By TODD RICHMOND
MADISON, Wis. (AP) — Democrats on the Legislature’s audit committee questioned Tuesday how anyone can trust Gov. Scott Walker’s troubled job creation agency to handle $3 billion in incentives for Foxconn Technology Group in the face of a state report that shows shortcomings continue to plague the agency.
The Wisconsin Economic Development Corp. has been a political punching bag for Democrats since Walker and GOP legislators founded it in 2011. The Legislative Audit Bureau handed Democrats more ammunition when it released a report in May that found the agency is still struggling, failing to accurately track the jobs that its awards are supposed to create and retain, handing out nearly $10 million in bad loans over the past two years and failing to turn over millions in tax-credit repayments to the state.
WEDC officials are currently trying to negotiate a contract with Foxconn to execute a $3 billion state incentives package for a flat-screen plant in Mount Pleasant. During a public hearing on Tuesday, Democrats on the audit committee grilled WEDC Chief Executive Officer Mark Hogan about the agency’s ability to administer the contract.
“Can this agency be trusted to oversee a $3 billion deal with Foxconn?” said state Sen. Kathleen Vinehout, of Alma.
Rep. Melissa Sargent, of Madison, added: “We’ve seen a pattern about concerns of accountability, transparency and accuracy. There’s an awful lot on the line here with this (Foxconn) project.”
Hogan insisted the WEDC has improved its operations. He noted the agency is trying to carry out auditors’ recommendations to track award applicants’ job numbers using unemployment insurance data from the state Department of Workforce Development.

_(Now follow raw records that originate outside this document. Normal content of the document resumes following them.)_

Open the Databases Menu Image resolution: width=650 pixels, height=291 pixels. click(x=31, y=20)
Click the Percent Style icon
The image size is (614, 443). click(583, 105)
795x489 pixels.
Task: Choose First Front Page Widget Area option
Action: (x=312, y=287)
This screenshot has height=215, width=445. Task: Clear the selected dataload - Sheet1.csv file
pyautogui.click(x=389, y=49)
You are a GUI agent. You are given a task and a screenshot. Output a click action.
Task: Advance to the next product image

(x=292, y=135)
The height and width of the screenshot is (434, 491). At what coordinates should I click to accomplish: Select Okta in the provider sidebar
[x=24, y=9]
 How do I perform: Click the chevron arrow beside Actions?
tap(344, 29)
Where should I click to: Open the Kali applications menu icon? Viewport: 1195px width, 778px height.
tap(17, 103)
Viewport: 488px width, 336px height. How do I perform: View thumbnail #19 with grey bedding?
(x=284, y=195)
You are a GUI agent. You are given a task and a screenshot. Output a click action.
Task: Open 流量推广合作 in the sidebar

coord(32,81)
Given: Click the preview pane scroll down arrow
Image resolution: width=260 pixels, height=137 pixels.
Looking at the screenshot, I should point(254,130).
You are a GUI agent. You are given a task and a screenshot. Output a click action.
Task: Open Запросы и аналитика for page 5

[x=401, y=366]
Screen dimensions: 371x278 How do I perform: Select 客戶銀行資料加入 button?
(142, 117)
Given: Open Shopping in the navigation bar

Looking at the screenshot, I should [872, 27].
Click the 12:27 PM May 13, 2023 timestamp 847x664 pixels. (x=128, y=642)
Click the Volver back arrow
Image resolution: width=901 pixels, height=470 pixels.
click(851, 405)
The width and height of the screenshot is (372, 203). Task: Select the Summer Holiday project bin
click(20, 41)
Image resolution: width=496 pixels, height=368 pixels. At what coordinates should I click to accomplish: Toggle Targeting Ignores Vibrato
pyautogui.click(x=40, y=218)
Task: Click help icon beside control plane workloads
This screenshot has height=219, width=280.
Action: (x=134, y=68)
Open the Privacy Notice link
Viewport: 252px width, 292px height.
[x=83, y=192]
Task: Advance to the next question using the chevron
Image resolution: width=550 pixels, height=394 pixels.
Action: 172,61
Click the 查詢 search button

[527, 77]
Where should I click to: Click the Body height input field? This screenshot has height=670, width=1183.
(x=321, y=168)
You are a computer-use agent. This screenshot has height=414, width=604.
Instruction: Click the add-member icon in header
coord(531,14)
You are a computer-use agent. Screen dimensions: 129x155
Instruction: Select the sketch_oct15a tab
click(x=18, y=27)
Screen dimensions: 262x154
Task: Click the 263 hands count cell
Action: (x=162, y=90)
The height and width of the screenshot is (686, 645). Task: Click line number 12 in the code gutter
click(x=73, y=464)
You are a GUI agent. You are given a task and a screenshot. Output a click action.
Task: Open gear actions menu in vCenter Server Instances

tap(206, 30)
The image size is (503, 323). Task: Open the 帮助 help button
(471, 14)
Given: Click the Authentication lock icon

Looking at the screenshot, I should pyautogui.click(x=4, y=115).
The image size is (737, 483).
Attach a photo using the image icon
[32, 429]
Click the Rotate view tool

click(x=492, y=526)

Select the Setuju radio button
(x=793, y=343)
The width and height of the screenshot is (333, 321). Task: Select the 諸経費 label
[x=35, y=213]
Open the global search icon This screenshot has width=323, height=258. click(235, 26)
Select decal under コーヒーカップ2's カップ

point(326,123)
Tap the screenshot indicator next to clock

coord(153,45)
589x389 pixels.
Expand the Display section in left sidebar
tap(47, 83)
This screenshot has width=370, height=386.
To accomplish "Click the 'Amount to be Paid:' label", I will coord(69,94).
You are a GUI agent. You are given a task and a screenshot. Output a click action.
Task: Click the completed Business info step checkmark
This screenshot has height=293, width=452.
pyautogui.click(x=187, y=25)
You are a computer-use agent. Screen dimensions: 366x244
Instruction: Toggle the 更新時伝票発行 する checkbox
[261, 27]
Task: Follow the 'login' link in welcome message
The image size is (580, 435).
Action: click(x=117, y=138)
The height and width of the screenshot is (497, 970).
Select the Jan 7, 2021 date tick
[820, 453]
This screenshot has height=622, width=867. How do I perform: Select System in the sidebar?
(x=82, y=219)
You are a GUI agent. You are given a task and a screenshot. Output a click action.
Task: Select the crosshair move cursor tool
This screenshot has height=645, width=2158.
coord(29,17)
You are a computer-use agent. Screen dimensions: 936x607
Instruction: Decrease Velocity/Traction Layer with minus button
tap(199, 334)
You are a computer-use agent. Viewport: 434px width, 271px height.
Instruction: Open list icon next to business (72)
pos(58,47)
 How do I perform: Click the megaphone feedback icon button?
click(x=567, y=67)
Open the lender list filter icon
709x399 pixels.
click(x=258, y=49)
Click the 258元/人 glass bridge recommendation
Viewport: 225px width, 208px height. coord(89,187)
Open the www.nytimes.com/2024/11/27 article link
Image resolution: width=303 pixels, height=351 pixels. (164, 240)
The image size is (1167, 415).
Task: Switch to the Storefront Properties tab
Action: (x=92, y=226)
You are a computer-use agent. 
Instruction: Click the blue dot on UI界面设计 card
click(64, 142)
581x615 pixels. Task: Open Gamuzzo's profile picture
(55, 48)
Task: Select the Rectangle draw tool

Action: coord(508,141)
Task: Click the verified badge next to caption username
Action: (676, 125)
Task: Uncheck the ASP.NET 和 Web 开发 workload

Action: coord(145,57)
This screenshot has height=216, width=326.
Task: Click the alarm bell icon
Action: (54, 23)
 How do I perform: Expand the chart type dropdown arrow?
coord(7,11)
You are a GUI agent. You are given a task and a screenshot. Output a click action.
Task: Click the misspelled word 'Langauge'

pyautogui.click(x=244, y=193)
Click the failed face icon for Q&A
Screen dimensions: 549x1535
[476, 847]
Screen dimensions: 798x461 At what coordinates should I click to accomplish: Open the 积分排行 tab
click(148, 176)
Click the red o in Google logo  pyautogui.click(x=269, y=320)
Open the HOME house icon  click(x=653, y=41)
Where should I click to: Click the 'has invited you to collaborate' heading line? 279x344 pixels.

“(We have) great confidence … that WEDC has made significant progress in addressing administrative issues,” Hogan said.
Vinehout continued to press him, asking how the Foxconn contract will be different from an agreement WEDC reached with the aviation start-up Kestrel Aircraft. The Wisconsin State Journal reported this week that the WEDC had handed the company a $20 million loan in 2012 amid promises it would create 665 jobs. The company has defaulted on its loan payments after creating only 25 jobs and still owes the state $3.4 million, the newspaper reported.
Hogan replied that the WEDC’s board adopted guidelines last week for administering the Foxconn deal. The terms call for a third-party accountant to verify Foxconn’s job creation numbers. Still, Hogan refused to supply the audit committee with a copy of the Foxconn contract, saying it hadn’t been approved yet.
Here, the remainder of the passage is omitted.